Each line of the data must be written out again verbatim; no image belongs in the copy.

- Opening Delimiter -

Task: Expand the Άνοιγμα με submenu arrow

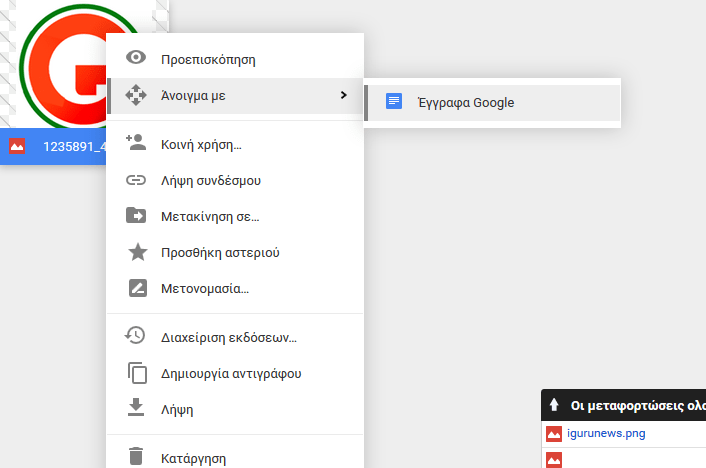Action: [343, 95]
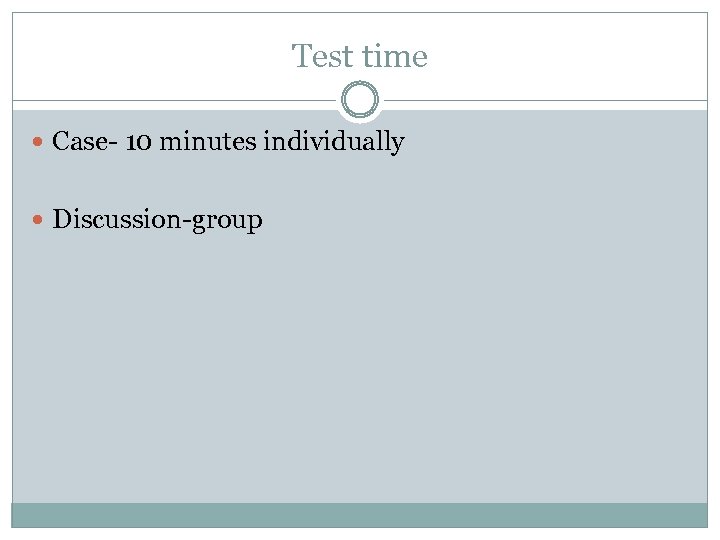Click the bullet marker before Discussion-group
The height and width of the screenshot is (540, 720).
(x=38, y=220)
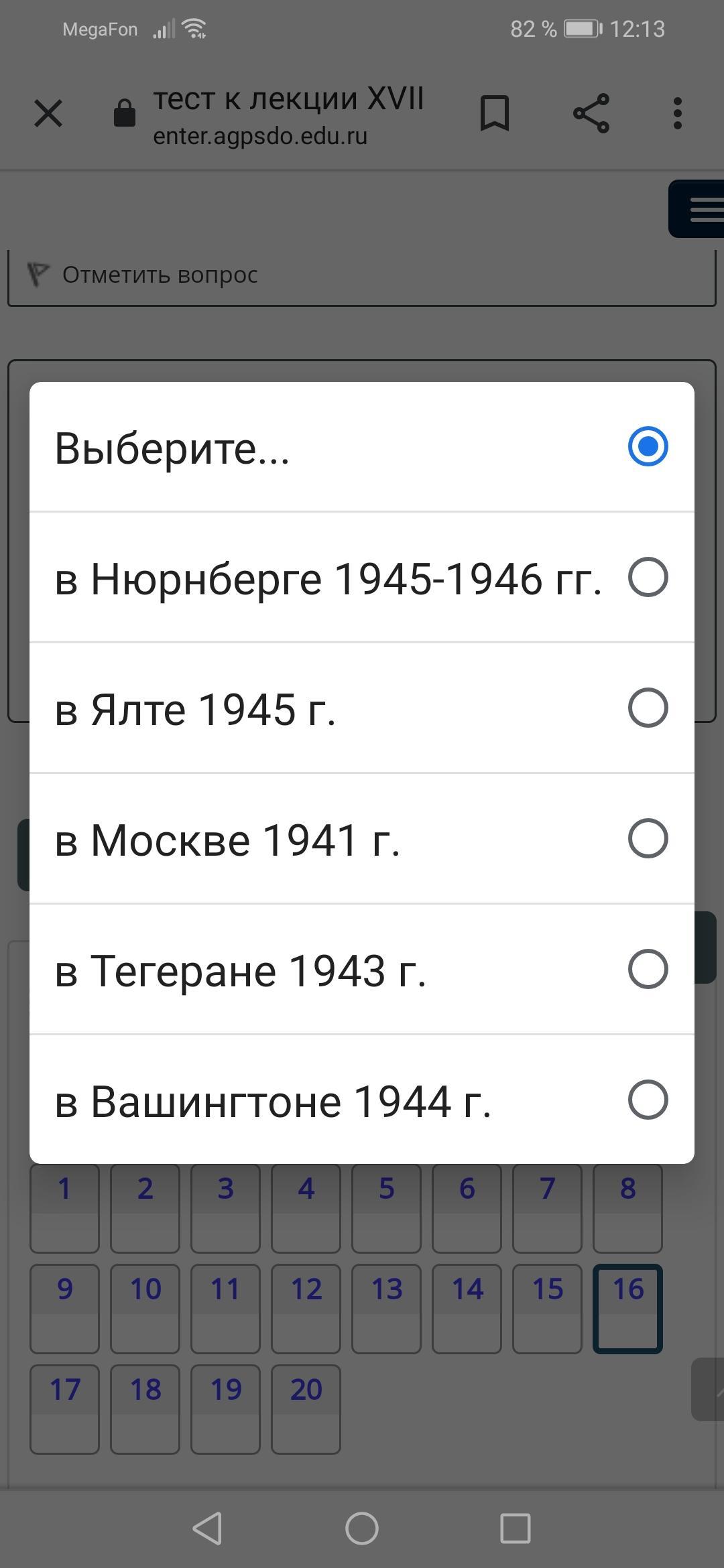Jump to question 20

pyautogui.click(x=306, y=1409)
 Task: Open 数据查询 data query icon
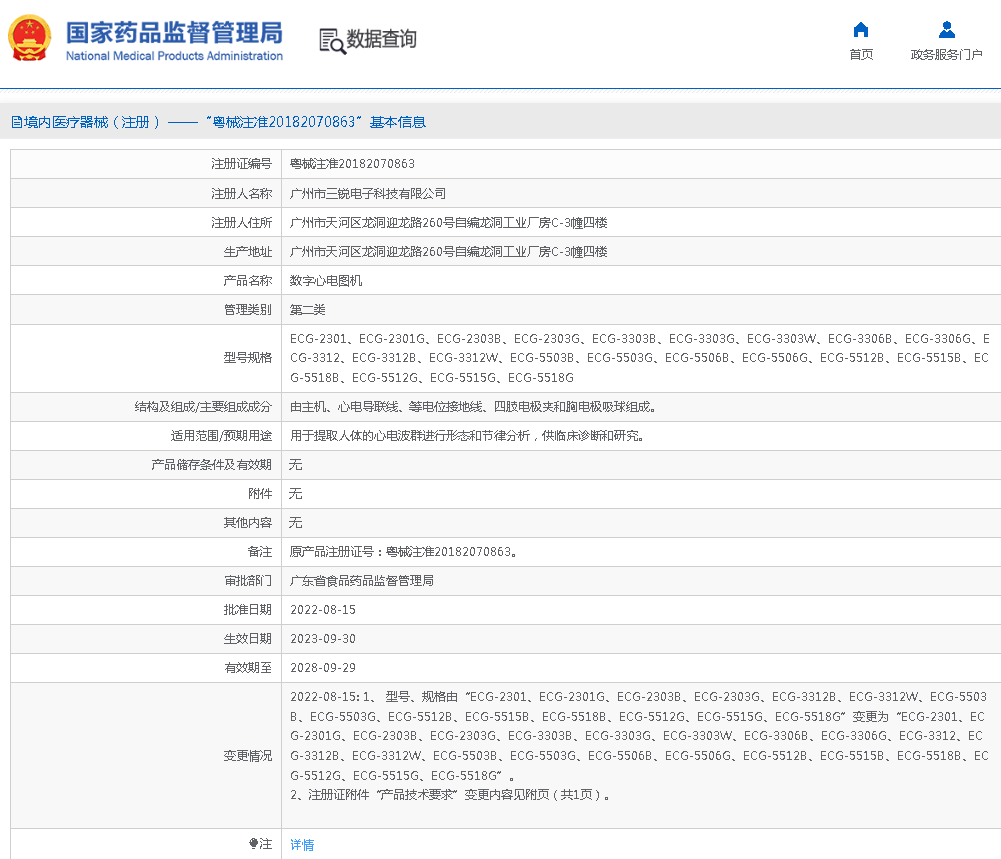[x=332, y=40]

- Closing Delimiter -

Output of the exercise
Task: Expand the Άνοιγμα με submenu arrow

Action: [343, 95]
Click the bullet marker before Discussion-group
The height and width of the screenshot is (540, 720).
(x=38, y=220)
Jump to question 20

pyautogui.click(x=306, y=1409)
 Task: Open 数据查询 data query icon
[x=332, y=40]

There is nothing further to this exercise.